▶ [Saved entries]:
::::::::::

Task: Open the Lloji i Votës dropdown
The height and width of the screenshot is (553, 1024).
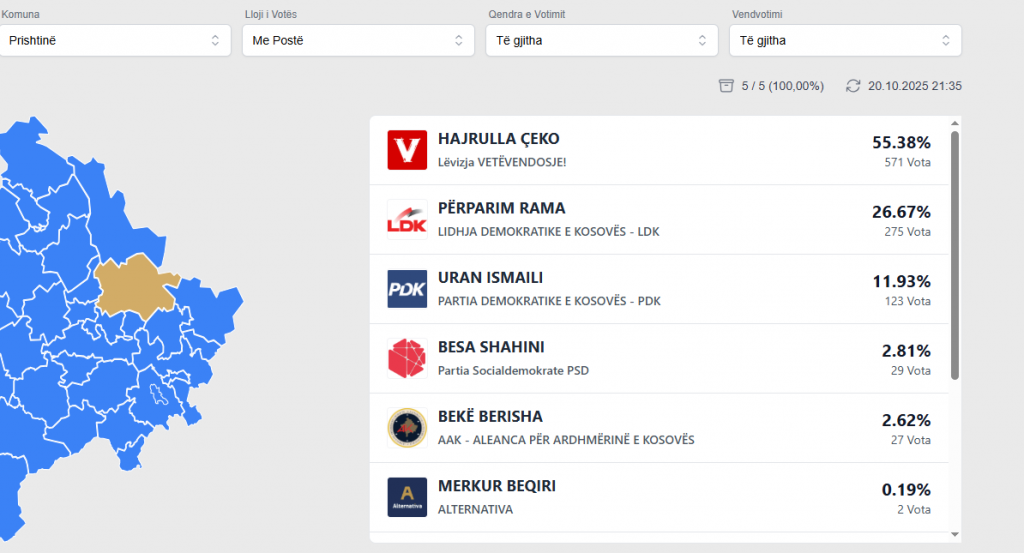Action: point(358,41)
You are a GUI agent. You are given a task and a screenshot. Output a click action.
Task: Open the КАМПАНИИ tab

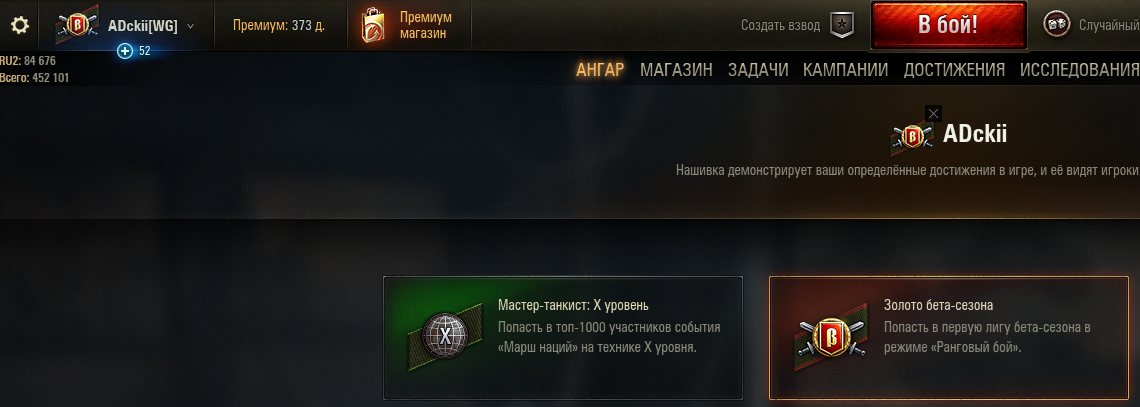[846, 70]
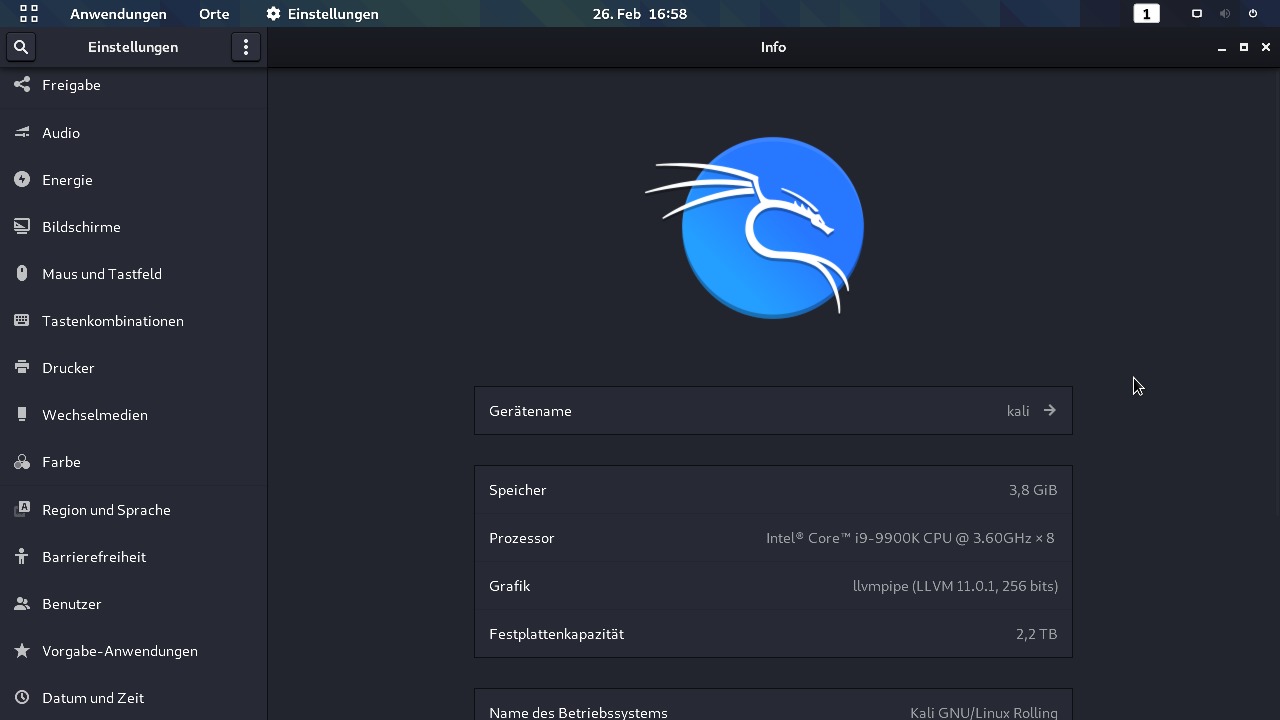Open the Farbe color settings
The height and width of the screenshot is (720, 1280).
(x=61, y=461)
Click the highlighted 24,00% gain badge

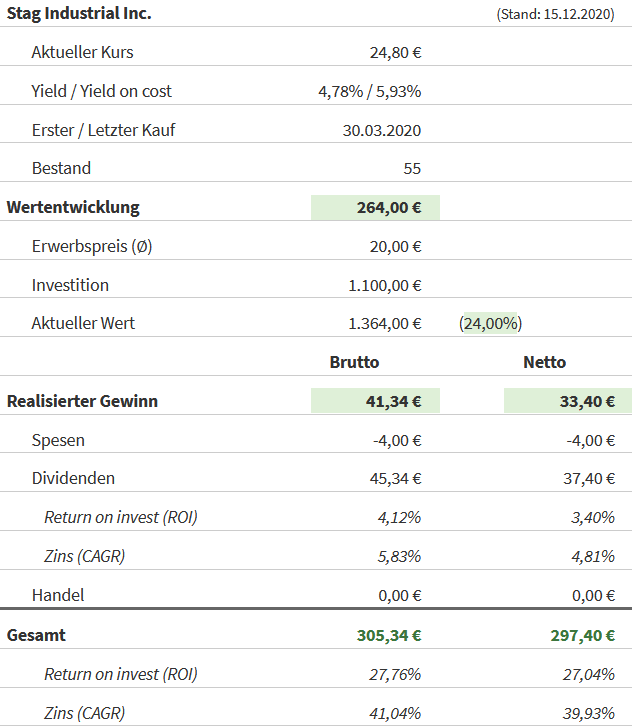click(491, 323)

::::::::::

Please retype the lines from the one that contains "The height and width of the screenshot is (553, 1024)." through the final line of the data, both included, without any pictures.

▶ [Response to this exercise]:
The height and width of the screenshot is (553, 1024).
Action: point(358,41)
You are a GUI agent. You are given a task and a screenshot. Output a click action.
Task: Open the КАМПАНИИ tab

[846, 70]
Open the Farbe color settings
The height and width of the screenshot is (720, 1280).
(x=61, y=461)
Click the highlighted 24,00% gain badge

click(491, 323)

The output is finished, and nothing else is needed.